• _Work instructions_:
Read through the listing below, and copy every line where the string "computer" appears.

• _Data for the task_:
* * * * * * * * *

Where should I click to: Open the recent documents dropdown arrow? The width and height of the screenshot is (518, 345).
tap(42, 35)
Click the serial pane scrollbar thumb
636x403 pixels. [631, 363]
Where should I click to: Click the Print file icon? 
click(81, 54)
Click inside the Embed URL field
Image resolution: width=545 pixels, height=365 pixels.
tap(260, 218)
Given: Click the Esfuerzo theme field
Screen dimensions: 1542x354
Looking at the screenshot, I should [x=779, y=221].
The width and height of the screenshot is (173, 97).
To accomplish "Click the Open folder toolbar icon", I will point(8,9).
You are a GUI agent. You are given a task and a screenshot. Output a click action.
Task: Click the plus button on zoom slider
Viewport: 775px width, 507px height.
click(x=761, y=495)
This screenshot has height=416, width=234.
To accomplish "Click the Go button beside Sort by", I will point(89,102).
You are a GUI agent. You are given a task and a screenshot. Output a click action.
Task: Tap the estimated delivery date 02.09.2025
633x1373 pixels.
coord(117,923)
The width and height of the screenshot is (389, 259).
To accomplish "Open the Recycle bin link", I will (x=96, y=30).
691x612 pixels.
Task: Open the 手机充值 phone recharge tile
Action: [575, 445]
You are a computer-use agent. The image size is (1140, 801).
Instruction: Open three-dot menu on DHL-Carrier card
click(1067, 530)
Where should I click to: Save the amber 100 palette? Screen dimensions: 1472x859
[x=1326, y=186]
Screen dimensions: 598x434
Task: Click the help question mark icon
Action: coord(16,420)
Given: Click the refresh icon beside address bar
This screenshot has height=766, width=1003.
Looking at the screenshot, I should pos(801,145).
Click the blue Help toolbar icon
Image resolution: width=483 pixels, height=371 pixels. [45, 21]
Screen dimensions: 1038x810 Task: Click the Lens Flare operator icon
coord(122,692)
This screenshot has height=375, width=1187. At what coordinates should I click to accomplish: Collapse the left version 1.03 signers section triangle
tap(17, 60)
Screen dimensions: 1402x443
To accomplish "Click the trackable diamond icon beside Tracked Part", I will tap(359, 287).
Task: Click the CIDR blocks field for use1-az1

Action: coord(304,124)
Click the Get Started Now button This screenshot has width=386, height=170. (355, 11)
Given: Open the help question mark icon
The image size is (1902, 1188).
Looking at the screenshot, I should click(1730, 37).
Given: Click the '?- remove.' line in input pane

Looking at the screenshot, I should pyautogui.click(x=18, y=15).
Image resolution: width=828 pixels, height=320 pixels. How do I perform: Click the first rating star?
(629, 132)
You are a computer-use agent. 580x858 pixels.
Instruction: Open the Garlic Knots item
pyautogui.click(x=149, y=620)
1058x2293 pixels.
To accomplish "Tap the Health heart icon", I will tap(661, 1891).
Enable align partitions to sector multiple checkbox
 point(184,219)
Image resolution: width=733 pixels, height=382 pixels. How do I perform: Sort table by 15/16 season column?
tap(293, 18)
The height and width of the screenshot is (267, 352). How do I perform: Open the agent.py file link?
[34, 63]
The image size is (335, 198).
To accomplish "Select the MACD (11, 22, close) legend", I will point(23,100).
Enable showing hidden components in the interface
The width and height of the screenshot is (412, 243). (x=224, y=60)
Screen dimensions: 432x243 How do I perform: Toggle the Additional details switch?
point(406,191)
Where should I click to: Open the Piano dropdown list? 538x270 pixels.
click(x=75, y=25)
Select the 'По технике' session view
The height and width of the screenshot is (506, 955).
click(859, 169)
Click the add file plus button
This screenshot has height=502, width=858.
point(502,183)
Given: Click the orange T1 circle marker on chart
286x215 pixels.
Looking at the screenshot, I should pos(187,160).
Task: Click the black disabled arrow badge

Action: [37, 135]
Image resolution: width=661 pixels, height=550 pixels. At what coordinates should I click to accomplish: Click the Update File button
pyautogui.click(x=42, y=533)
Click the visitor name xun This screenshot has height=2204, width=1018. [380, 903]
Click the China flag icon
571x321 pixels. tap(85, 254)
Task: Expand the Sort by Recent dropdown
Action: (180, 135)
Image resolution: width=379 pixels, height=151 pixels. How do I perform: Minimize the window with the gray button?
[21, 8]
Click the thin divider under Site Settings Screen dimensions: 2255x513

* * * * * * * * *

• _Reply_:
You are a computer-use agent. The image size is (1140, 801).
You are a computer-use agent. 580x858 pixels.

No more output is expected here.